### [TEXT FOR ANALYSIS]

RFR: 8189596: AArch64: implementation for Thread-local handshakes

Fri Nov 24 15:10:51 UTC 2017

Hi Andrew,

On 2017-11-24 15:39, Andrew Dinn wrote:
> On 24/11/17 13:36, Erik Österlund wrote:
>> On 2017-11-24 13:07, Andrew Dinn wrote:
>>> On 24/11/17 10:36, Erik Österlund wrote:
>>>> By placing loading the local poll value with ldar *only* in the native
>>>> wrapper wakeup function, you avoid these issues.
>>>> Another approach you may elect to use is to only in the native wrapper
>>>> load both the thread-local poll value and the
>>>> SafepointSynchronize::_state, when filtering slow paths to avoid this
>>>> unfortunate race.
>>> I can see why an ldar (actually ldarw) is needed when safepoint_poll is
>>> called from the nativewrapper. Can you explain why ldar is not needed
>>> for *all* calls to safepoint_poll?
>> That is a long story. :) But since you asked, here we go...
>> . . .
>> I hope this sheds some light on the important races you need to be aware
>> of.
> Well, that's a good story and maybe needs to be included somewhere in
> the code even if only in precis. The asymmetry between start and end
> makes clear why you want an ldar in the native wrapper.

Thank you. And yes, you are right - this should probably be documented.

> The one detail I am still not sure of is how this design ensures that
> the benign races in JIT/interpreter ever come to an end. What guarantees
> that JITted code or the interpreter actually performs an acquiring load
> and thereby notices a change to the armed poll value? That might take a
> very long time (if it happens at all?).

### [QUESTIONS]
a) In the thread-local handshakes thread, repeat everything from "Thank you. And" down to "happens at all?).", swapping "interpreter" for "template interpreter".
b) Convert everything in the records from the first line down to the line containing "y-tick-label: 10,000 is" into a JSON list of strings, one string per line, with blank lines skipped.

### [SUPPLIED ENTRIES]

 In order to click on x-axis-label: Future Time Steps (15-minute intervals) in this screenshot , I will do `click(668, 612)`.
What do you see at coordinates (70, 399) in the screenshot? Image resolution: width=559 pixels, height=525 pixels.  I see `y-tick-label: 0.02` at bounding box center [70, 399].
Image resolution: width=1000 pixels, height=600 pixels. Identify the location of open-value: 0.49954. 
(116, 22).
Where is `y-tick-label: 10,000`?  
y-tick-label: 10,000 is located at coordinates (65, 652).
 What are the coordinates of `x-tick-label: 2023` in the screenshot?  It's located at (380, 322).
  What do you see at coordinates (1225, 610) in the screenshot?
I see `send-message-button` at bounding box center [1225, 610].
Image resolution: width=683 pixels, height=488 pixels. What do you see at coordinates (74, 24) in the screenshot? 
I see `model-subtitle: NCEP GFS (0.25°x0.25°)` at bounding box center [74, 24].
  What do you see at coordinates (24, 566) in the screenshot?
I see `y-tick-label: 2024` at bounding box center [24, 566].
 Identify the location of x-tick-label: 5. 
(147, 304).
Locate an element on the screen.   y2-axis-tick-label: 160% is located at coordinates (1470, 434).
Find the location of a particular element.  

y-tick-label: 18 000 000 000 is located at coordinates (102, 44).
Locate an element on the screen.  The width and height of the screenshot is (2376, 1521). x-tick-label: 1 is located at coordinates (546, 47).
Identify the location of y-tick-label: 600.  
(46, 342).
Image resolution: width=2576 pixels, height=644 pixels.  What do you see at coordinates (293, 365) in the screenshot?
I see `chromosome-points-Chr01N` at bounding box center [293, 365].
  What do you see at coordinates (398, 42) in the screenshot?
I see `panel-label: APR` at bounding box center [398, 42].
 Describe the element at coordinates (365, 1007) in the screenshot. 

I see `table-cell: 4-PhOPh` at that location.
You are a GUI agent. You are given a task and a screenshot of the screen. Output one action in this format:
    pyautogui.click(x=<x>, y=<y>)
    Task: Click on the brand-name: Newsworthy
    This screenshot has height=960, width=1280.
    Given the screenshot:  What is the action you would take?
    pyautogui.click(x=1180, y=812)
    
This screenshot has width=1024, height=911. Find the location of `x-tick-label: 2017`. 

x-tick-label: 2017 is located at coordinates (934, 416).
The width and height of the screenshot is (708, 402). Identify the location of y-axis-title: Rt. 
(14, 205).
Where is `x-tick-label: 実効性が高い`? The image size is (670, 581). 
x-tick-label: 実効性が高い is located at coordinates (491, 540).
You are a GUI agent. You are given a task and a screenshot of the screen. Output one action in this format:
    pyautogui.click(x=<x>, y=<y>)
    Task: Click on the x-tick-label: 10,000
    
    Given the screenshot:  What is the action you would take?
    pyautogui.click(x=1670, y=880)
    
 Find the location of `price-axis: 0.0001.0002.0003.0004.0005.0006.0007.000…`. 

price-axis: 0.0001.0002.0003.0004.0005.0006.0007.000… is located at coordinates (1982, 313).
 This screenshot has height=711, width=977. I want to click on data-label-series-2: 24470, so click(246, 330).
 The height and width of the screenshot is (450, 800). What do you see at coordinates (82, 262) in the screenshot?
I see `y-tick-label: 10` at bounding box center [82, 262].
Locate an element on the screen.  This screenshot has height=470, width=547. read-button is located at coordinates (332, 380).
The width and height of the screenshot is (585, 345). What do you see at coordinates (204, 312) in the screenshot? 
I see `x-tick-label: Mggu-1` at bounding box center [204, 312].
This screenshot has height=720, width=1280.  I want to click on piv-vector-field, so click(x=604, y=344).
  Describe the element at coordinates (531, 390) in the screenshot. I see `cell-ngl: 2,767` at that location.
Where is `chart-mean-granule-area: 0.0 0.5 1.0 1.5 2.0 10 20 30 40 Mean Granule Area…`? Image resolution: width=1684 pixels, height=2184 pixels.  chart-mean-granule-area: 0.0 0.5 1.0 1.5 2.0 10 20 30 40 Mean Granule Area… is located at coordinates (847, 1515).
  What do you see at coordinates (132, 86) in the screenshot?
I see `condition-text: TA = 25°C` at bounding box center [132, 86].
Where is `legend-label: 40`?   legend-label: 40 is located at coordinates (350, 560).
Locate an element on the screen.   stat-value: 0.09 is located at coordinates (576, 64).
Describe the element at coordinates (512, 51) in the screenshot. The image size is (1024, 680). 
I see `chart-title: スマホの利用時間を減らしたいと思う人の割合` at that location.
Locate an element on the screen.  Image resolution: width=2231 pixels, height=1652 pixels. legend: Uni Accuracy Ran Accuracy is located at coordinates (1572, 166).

### [SOLUTION SET]
a)
Thank you. And yes, you are right - this should probably be documented.

> The one detail I am still not sure of is how this design ensures that
> the benign races in JIT/template interpreter ever come to an end. What guarantees
> that JITted code or the template interpreter actually performs an acquiring load
> and thereby notices a change to the armed poll value? That might take a
> very long time (if it happens at all?).

b)
[
  " In order to click on x-axis-label: Future Time Steps (15-minute intervals) in this screenshot , I will do `click(668, 612)`.",
  "What do you see at coordinates (70, 399) in the screenshot? Image resolution: width=559 pixels, height=525 pixels.  I see `y-tick-label: 0.02` at bounding box center [70, 399].",
  "Image resolution: width=1000 pixels, height=600 pixels. Identify the location of open-value: 0.49954. ",
  "(116, 22).",
  "Where is `y-tick-label: 10,000`?  ",
  "y-tick-label: 10,000 is located at coordinates (65, 652)."
]